Reproduce the following data line for line, without any changes.

(Saved data entries)
───
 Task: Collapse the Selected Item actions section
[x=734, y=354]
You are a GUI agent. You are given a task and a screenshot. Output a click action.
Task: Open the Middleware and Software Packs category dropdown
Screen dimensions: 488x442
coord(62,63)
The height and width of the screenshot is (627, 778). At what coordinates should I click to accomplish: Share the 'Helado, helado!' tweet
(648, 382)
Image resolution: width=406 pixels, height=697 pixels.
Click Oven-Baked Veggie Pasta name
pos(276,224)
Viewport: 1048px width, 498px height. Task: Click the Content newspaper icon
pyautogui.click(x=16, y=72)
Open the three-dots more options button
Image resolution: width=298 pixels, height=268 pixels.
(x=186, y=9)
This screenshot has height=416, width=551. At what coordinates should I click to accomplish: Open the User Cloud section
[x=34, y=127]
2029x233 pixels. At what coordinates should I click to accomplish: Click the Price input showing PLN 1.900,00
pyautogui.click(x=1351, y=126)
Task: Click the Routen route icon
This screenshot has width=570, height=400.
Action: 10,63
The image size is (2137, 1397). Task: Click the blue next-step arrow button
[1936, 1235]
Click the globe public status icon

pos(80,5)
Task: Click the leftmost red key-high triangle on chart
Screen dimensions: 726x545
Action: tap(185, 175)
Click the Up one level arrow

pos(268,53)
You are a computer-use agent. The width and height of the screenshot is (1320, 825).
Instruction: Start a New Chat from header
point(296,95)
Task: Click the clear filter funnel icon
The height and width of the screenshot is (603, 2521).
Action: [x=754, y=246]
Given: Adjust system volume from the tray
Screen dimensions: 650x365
───
Answer to this problem ▸
 Task: Collapse the Selected Item actions section
[x=734, y=354]
You are a GUI agent. You are given a task and a screenshot. Output a click action.
Task: Open the Middleware and Software Packs category dropdown
Screen dimensions: 488x442
coord(62,63)
The height and width of the screenshot is (627, 778). At what coordinates should I click to accomplish: Share the 'Helado, helado!' tweet
(648, 382)
Image resolution: width=406 pixels, height=697 pixels.
Click Oven-Baked Veggie Pasta name
pos(276,224)
Viewport: 1048px width, 498px height. Task: Click the Content newspaper icon
pyautogui.click(x=16, y=72)
Open the three-dots more options button
Image resolution: width=298 pixels, height=268 pixels.
(x=186, y=9)
This screenshot has height=416, width=551. At what coordinates should I click to accomplish: Open the User Cloud section
[x=34, y=127]
2029x233 pixels. At what coordinates should I click to accomplish: Click the Price input showing PLN 1.900,00
pyautogui.click(x=1351, y=126)
Task: Click the Routen route icon
This screenshot has width=570, height=400.
Action: 10,63
The image size is (2137, 1397). Task: Click the blue next-step arrow button
[1936, 1235]
Click the globe public status icon

pos(80,5)
Task: Click the leftmost red key-high triangle on chart
Screen dimensions: 726x545
Action: tap(185, 175)
Click the Up one level arrow

pos(268,53)
You are a computer-use agent. The width and height of the screenshot is (1320, 825).
Instruction: Start a New Chat from header
point(296,95)
Task: Click the clear filter funnel icon
The height and width of the screenshot is (603, 2521).
Action: [x=754, y=246]
Given: Adjust system volume from the tray
Screen dimensions: 650x365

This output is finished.